L’uomo alza lo sguardo e mi osserva con un leggero stupore.
«Sì. È mia figlia. Qui è il giorno dell’audizione alla scuola di danza della Scala.»
«Ha un sorriso splendido.»
«Sì, era molto felice perché l’audizione era andata bene.»
«Complimenti. Sarà molto orgoglioso di lei.»
«Lo sono. La danza è sempre stata la sua passione e riuscire a entrare alla scuola della Scala è sempre stato il suo sogno» mi dice con una certa commozione negli occhi. «Si è impegnata tanto per raggiungere questo risultato. Ore e ore di esercizio quotidiano, la mia bambina. Io e mia moglie abbiamo fatto tanti sacrifici per farla studiare. È la nostra unica figlia.» Poi alza lo sguardo e mi osserva con un’espressione di curiosità quasi infantile.
«Sacrifici ben ripagati» gli dico con un sorriso sincero, e lui mi sorride a sua volta. «Sono Lara Alfieri, commissaria di polizia. Avrei bisogno di farle alcune domande su quanto è accaduto.»
«Certo, commissaria, mi dica pure» risponde alzandosi dalla sedia e mettendo in tasca il cellulare.
«Mi hanno riferito che ha trovato lei il corpo del professore. Immagino non sia stato un momento facile.»
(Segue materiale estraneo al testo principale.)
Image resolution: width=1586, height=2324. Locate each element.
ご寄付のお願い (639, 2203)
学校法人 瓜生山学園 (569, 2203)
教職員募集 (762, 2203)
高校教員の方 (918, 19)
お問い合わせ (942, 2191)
«Non avevo mai visto un cadavere prima d’ora, ma… che ci vuole fare? La vita è imprevedibile. Mi hanno detto che devo rispondere a delle domande.»
«Ho bisogno che mi racconti esattamente cosa ha visto questa mattina. Non tralasci nulla. Ogni dettaglio potrebbe essere importante per capire cosa sia successo.»
«Va bene, commissaria. Allora, sono arrivato in università alle sei perché il martedì ho il turno alla mattina. Era tutto tranquillo, come al solito. Ho iniziato a pulire il pavimento e poi, quando sono arrivato qui, ho visto una persona sdraiata a terra, ai piedi delle scale. Mi sono avvicinato e ho capito che si trattava del professor Righetti. L’ho chiamato alcune volte a voce alta, senza toccarlo naturalmente, ma lui non rispondeva. Così ho deciso di telefonare al 113.»
«Magari era ancora vivo. Non ha provato a soccorrerlo?»
«Gli ho messo uno specchietto davanti alla bocca, ma non si è appannato, commissaria.»
«E quando è arrivato stamattina, ha visto qualcuno?»
«No, nessuno.»
«E non ha sentito nulla? Non so, una voce, un grido, un rumore qualsiasi.»
«No, commissaria, niente. C’era silenzio, non ho sentito alcun rumore.»
«E successivamente, mentre attendeva che arrivasse la polizia, cos’è successo?»
«Niente di particolare; mi sono seduto lì e ho aspettato.» Mancini mi indica una vecchia sedia di plastica, vicino al muro, a una ventina di metri dal cadavere.
«Non è passato nessuno, non ha visto o parlato con qualcuno prima dell’arrivo dei miei colleghi?»
«No. Sono sempre rimasto da solo. A quell’ora non c’è mai nessuno, commissaria.»
«Capisco. E mi dica, conosceva da molto tempo il professor Righetti?»
«Sì, da quando ho iniziato a lavorare qui in università, sei anni fa. Una persona gentile, tranquilla. Non posso credere che sia morto.» Estrae un fazzoletto dalla tasca dei pantaloni e si soffia rumorosamente il naso.
«Un’ultima domanda: le capitava spesso di incontrarlo qui in università?»
«Ogni tanto. Io faccio i turni alternati, a volte lavoro il mattino presto, a volte nel pomeriggio. L’ho sempre visto di pomeriggio. Non abbiamo mai parlato veramente, però una volta mi chiese se avessi bisogno di aiuto… Tre o quattro anni fa, credo. Avevo finito il turno e mi stavo dirigendo verso lo stanzino dove ripongo i miei attrezzi a fine giornata. Camminavo zoppicando perché mi faceva male un ginocchio. Quando mi vide, mi chiese se avessi bisogno di una mano e mi aiutò a portare le mie cose nello stanzino. Mi colpì molto il suo gesto, anche perché fu l’unico quel giorno ad accorgersi di me.»
«Va bene, signor Mancini, la ringrazio. L’ispettore Colli le prenderà le generalità in modo da contattarla più tardi per passare in commissariato a firmare la deposizione.»